14 Haziran 2021 00:37

Lübnan, tekellerin rehinesi: Dolarda zirve, yoklukta dip

"Lübnan gibi küçük bir ülkenin, kamuoyunun gözü önünde nasıl yağmalandığı görülüyor. Hırsızlar bugün, dayanak oldukları bir hükümet kurmak için başarısız bir girişim üzerinde çalışıyorlar."

Lübnan, tekellerin rehinesi: Dolarda zirve, yoklukta dip

Fotoğraf: Houssam Shbaro/AA

Kays ABBAS

Ortadoğu’nun küçük ülkesi Lübnan, uzun süreden beri ekonomik ve siyasi krizle boğuşuyor.  Geçtiğimiz hafta 1 dolar 15 bin Lübnan lirasını görerek yeni bir rekor kırdı. Ülkede ilaç ve tıbbi malzeme yokluğundan dolayı sağlık hizmeti neredeyse verilemez hale geldi. Toplumun büyük bir bölümü temel tüketim maddelerine ulaşmakta büyük zorluk çekiyor. Ülkenin en büyük sorunu işsizlik ve hayat pahalılığı. Dolar karşısında güneşin altındaki buz gibi eriyen Lübnan lirası nedeniyle ülkede alım gücü aydan aya değil, günden güne düşüyor.

Görevler:
**1.** Lübnan yazısında "Ortadoğu’nun küçük ülkesi" sözlerinden başlayıp "günden güne düşüyor." sözlerine kadar, bu sözler de dahil olmak üzere, olan kısmı aynen yeniden yazın.
**2.** Lübnan yazısına göre şu soruları cevaplayın:
(a) Geçtiğimiz hafta 1 dolar kaç Lübnan lirasını gördü?
(b) Ülkede sağlık hizmetinin neredeyse verilemez hale gelmesinin nedeni nedir?
(c) Ülkenin en büyük sorunu olarak ne gösteriliyor?
**3.** Lübnan yazısını son cümlesinden sonra sürdürün.
Bu kayıtlar başka bir kaynaktan alınmıştır.

[Hedef konum kayıtları]
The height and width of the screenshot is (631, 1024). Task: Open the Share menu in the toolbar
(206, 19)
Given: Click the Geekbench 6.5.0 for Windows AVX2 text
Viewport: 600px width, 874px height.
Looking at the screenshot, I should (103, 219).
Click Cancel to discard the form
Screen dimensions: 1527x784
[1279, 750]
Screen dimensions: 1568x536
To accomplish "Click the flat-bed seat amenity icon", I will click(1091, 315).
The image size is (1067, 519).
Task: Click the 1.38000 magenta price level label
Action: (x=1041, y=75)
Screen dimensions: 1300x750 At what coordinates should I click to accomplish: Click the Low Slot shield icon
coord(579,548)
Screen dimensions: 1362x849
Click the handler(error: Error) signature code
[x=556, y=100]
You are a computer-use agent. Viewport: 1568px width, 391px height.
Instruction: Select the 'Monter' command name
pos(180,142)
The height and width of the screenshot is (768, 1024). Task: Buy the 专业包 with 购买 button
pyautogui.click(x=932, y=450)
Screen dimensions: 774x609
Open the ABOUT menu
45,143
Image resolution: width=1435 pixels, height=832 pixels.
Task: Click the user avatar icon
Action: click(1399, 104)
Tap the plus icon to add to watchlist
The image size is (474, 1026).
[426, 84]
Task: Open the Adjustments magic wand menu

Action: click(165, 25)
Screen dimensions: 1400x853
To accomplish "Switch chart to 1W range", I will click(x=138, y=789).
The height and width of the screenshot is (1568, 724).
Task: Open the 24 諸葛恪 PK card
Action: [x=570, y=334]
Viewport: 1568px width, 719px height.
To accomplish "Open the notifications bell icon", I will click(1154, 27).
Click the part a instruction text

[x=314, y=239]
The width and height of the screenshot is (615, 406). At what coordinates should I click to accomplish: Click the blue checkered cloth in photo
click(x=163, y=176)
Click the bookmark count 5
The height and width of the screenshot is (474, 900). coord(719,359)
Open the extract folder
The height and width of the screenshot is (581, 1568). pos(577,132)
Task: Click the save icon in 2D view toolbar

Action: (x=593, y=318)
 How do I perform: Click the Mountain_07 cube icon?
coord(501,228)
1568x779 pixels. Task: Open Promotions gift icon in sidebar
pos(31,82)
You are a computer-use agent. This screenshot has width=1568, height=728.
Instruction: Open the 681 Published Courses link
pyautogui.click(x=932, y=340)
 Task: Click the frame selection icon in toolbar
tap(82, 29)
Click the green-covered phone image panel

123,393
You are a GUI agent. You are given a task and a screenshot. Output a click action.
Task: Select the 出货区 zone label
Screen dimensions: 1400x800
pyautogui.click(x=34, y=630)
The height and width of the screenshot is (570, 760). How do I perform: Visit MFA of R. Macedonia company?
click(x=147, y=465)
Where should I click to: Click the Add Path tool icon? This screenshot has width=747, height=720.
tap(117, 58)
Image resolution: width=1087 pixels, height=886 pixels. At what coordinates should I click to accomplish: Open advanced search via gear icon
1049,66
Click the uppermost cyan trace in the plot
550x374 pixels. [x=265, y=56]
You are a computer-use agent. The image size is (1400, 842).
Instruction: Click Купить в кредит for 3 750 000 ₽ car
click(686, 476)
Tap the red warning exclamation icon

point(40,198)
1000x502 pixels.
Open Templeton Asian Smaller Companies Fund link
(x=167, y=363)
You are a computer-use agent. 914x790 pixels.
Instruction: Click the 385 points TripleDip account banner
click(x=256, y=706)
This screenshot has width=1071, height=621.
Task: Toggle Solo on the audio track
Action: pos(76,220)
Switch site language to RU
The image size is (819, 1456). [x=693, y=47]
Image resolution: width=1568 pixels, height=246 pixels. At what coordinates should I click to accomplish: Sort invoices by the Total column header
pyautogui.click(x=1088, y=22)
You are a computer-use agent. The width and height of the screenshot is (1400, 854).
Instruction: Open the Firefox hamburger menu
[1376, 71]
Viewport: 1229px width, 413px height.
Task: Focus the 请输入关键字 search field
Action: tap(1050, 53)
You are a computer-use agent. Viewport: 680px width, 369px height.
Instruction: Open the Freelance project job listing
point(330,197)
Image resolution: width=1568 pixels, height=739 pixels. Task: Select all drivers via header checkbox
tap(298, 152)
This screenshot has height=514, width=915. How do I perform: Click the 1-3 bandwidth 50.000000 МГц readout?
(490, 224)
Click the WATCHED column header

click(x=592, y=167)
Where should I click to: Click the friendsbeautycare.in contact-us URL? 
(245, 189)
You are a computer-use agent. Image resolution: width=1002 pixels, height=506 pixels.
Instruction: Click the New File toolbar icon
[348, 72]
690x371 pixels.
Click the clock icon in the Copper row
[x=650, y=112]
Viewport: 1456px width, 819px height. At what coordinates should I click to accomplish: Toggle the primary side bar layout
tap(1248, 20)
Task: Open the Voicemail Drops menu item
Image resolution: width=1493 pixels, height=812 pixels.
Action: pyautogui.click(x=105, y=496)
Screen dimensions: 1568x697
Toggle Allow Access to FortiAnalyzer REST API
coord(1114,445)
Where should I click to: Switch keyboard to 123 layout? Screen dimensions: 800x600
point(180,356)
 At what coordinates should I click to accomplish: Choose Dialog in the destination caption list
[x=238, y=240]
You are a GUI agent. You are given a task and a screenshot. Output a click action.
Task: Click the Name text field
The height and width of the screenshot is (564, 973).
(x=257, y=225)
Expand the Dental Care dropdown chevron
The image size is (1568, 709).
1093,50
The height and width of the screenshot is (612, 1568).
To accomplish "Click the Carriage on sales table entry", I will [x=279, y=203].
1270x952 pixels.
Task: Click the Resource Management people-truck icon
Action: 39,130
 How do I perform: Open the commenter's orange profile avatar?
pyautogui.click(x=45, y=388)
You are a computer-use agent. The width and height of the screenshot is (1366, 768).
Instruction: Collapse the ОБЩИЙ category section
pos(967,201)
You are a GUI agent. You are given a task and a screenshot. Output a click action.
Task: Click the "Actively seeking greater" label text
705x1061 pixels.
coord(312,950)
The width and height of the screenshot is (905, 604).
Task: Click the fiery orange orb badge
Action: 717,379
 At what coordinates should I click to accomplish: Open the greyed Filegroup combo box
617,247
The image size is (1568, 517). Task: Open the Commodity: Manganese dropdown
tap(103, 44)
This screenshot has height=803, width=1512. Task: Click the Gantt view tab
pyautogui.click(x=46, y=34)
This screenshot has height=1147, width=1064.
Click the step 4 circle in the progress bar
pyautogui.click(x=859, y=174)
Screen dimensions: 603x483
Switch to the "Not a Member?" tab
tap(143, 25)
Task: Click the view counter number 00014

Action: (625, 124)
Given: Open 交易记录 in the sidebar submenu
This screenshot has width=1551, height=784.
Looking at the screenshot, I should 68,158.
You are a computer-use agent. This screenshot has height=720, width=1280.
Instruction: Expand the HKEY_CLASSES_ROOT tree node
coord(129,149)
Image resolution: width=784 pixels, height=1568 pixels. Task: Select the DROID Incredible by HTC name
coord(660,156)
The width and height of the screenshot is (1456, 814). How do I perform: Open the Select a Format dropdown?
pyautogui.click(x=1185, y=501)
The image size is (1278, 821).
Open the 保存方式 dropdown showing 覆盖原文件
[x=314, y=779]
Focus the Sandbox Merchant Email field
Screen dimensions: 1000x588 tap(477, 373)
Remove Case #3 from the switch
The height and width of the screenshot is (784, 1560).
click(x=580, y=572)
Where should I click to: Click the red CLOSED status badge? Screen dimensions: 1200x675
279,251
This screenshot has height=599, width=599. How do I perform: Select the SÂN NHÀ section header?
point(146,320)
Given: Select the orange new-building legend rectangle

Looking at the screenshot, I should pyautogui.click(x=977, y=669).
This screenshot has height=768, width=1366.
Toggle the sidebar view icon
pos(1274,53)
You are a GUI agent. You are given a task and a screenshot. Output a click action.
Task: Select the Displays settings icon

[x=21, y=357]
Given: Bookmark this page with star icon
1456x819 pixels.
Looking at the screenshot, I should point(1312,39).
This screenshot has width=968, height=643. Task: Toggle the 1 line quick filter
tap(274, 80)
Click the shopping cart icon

Alıştırma cevapları:
**1.**
Ortadoğu’nun küçük ülkesi Lübnan, uzun süreden beri ekonomik ve siyasi krizle boğuşuyor.  Geçtiğimiz hafta 1 dolar 15 bin Lübnan lirasını görerek yeni bir rekor kırdı. Ülkede ilaç ve tıbbi malzeme yokluğundan dolayı sağlık hizmeti neredeyse verilemez hale geldi. Toplumun büyük bir bölümü temel tüketim maddelerine ulaşmakta büyük zorluk çekiyor. Ülkenin en büyük sorunu işsizlik ve hayat pahalılığı. Dolar karşısında güneşin altındaki buz gibi eriyen Lübnan lirası nedeniyle ülkede alım gücü aydan aya değil, günden güne düşüyor.

**2.**
(a) 15 bin Lübnan lirasını.
(b) İlaç ve tıbbi malzeme yokluğu.
(c) İşsizlik ve hayat pahalılığı.

**3.**
Ortadoğu’nun bu şirin ülkesinin yaşadığı sıkıntılar sadece ekonomiyle sınırlı değil. Beyrut Limanı’ndaki patlamanın ardından  Hassan Diyab hükümeti istifa etmiş ve yeni hükümeti kurmak için 22 Ekim 2020’de Eski Başbakan Saad Hariri görevlendirilmişti. Ancak aradan geçen bunca zamana rağmen hükümetin kurulamaması siyasi bir krize dönüştü ve ekonomideki çöküşü hızlandırdı.

Yaklaşık  8 ay önce yeni hükümeti kurmakla görevlendirilen Saad Hariri, geçen hafta ülkenin hem ekonomik hem de sosyal açıdan her geçen gün kötüye gittiği açıklamasını yaptı.

Lübnan bugün ekonomik olarak dünyanın en kötü on ülkesi arasında yer alıyor. Lübnan Üniversitesi Uluslararası ve Diplomatik İlişkiler Bölüm Başkanı Halil Hüseyin’in, makalesinde verdiği sayılar ülkenin içinde bulunduğu vahim durumu gözler önüne seriyor.  Makalede, en son Dünya Bankası raporuna göre 1926 Şili krizinden ve 1936 İspanya iç savaşından sonra ülkelerin 1850’den bu yana yaşadığı üçüncü en kötü ekonomik fenomen olarak tanımlandığı bilgisine yer veriliyor.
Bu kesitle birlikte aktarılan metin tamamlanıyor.